MRI-Based Radiomics Enhances Diagnosis and Prognosis in Childhood Brain Tumors
Childhood brain tumors pose significant diagnostic and treatment challenges despite being rare. Researchers have been exploring the use of magnetic resonance imaging (MRI) radiomics to improve diagnosis and prognosis. Radiomics involves extracting valuable information from standard imaging modalities like MRI, which is often preferred for pediatric brain tumor imaging due to its non-invasive nature and lack of radiation exposure. A systematic review of 559 MRI-based radiomics studies has identified key pre-processing methods, features, and classification algorithms used in pediatric brain tumor imaging. The study highlights the potential of radiomics to enhance our understanding of tumor biology, leading to improved classification, treatment planning, and management of childhood brain tumors.
Key Takeaways:
- The study relied on 559 MRI-based radiomics studies from the PubMed and Engineering Village Compendex databases to conduct a systematic review.
- Nineteen studies were included in the review, primarily focusing on ependymoma (EP) and medulloblastoma (MB) brain tumors.
- Common pre-processing methods used in the studies included intensity normalization (11 studies) and bias correction (4 studies).
- The most frequently used features were GLCM (12 studies) and GLRLM (7 studies), with LASSO (8 studies) and PCA (2 studies) being leading selection methods.
- SVM was the most commonly used classification algorithm (9 studies), with an AUC range of 0.858-0.977.
- The study recommended identifying and integrating the most informative radiomic features to enhance diagnostic and prognostic accuracy in childhood brain tumors.
- The researchers highlighted the importance of addressing challenges such as limited datasets and varied imaging protocols.
Statistics:
- 559 MRI-based radiomics studies were included in the systematic review.

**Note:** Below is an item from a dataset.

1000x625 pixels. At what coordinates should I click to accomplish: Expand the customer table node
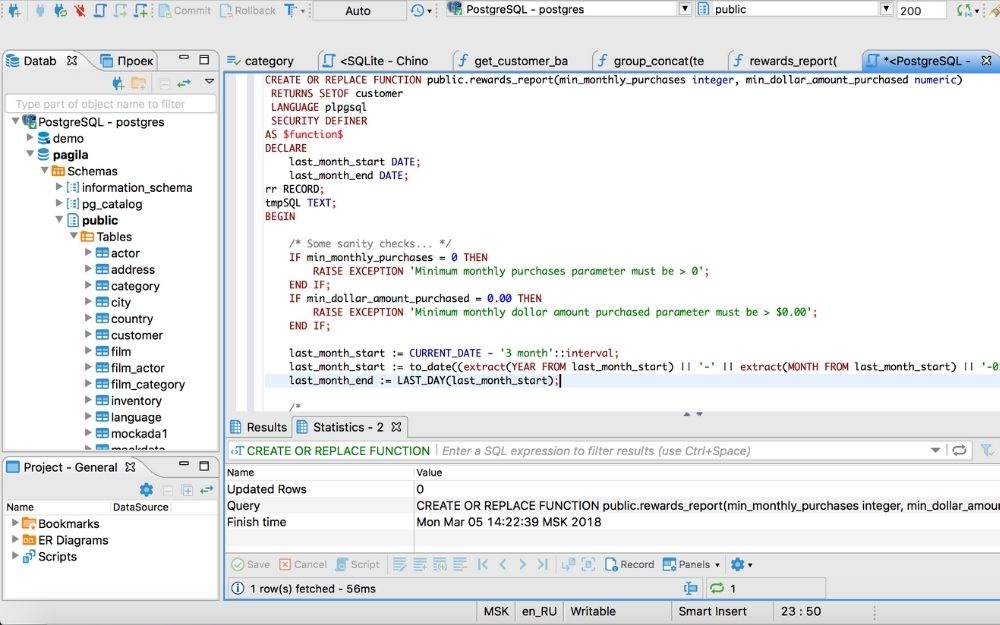[89, 334]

- Nineteen studies addressed ependymoma (EP) and medulloblastoma (MB) brain tumors.
- 11 studies used intensity normalization pre-processing methods.
- 4 studies used bias correction pre-processing methods.
- 12 studies used GLCM features.
- 7 studies used GLRLM features.
- 8 studies used LASSO selection methods.
- 2 studies used PCA selection methods.
- 9 studies used SVM classification algorithms.
Sources:
- (Magnetic resonance imaging (MRI) radiomics in paediatric neuro-oncology: A systematic review of clinical applications, feature interpretation, and biological insights in the characterisation and management of childhood brain tumours). DIGITAL HEALTH, 2025;11:20552076251336285.
- (NewsRx LLC) - cited as "University of Birmingham Reports Findings in Brain Cancer [Magnetic resonance imaging (MRI) radiomics in paediatric neuro-oncology: A systematic review of clinical applications, feature interpretation, and biological insights in the ...]." Pediatrics Week. May 17, 2025; p 586.